G: Yeah. That was one of the things I enjoyed with that system. I mean, it was an easy enough system running over XXX 65 of the XXX not that extensive of functionality. Which of course, limited some of its XXX but it made it easy to XXX and figure out what it was doing. Also made me, at that time, not a very big fan of some of the higher level languages. Let me to sit there and you look at what it actually would compile into. You realize just how inefficient these programs are. And of course, I had to do that. The hardest ones to do were like p-code. Which... Fortran was compiled in the p-code, a couple of others...Because you couldn't read them, you had to know what the interpreter was doing. So you actually had to let the interpreter decode chunks of code and then try to find one that was actually doing something that either was not functioning right or crashing or doing protection checks or anything like that.

K: Do you have an Atari computer anymore?

G: Yes, I do have it. I would use them a long time. One of the things I really have wondered but never got around XXX trying to figure out how to do, given the equipment necessary, would be a routine that would allow me to transfer at really high speeds and read the disks into standard computers. So you can XXX the programs on the CD-ROM, because floppy disks don't last forever.

K: That's true

G: And XXX, I got a XXX ton of them.
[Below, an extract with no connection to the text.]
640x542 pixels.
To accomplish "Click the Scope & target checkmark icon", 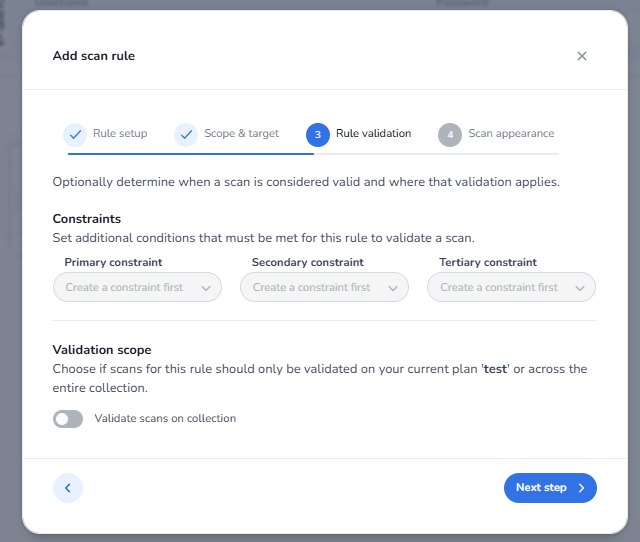I will [x=186, y=135].
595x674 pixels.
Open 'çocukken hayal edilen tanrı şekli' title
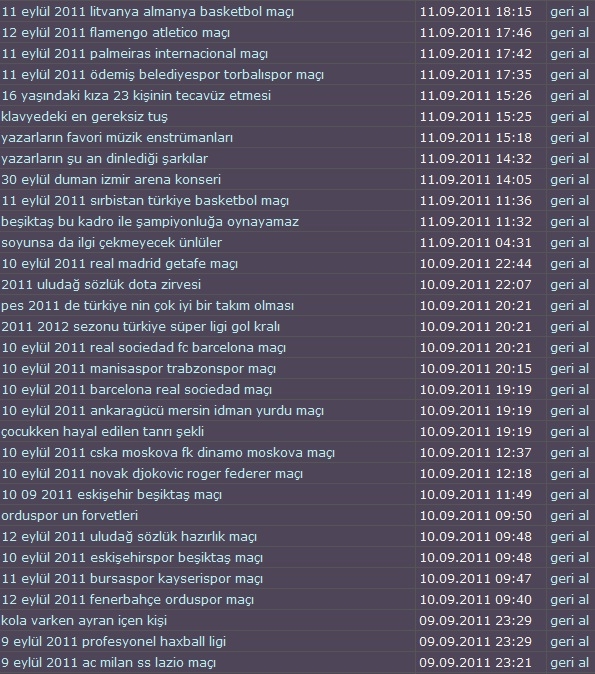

It's quite likely that half or more of them are no longer readable, because of the degradation and not the media, just XXX the surfaces starting to fall off the disk. So there's nothing to read.

K: You know, I have archived hundreds of Atari disks in the last year. I'm part of a group of people who are trying to, for instance, archive all of the Atari Program Exchange disks. And of course, people are always interested in archiving their old data. You'd be surprised how many disks are XXX. Not all of them, but a lot of them are.

<<0:30>>

K: I use a gadget called SIO2SD, and then you can basically copy a disk to an SD card, and then you can move it to your modern computer. If you have anything you want to archive, if you want to send me your whole stack of disks, I will be happy to archive it all for you. And send it back to you privately, or share it, or whatever you wanna do it.

G: Yeah, maybe you can send me the information. Like certainly there's still XXX specially the ones that got labeled XXX what the heck they are.

K: If you have any source code, or the stuff you wrote privately for yourself, that you never released...XXX now.

G: Yeah, XXX also like I said. One of the neat things that would make it nice would be not only the reader, but something that you can plug into the Atari that would either connect to the network, or USB, or whatever. So you can actually have a standard computer online and treat that as a disk, so that as far as the Atari concerns, it's communicating with one of its disks, even though it's actually going to a computer. You go over the computer and you say “OK now, load disk X" and then the Atari would see it.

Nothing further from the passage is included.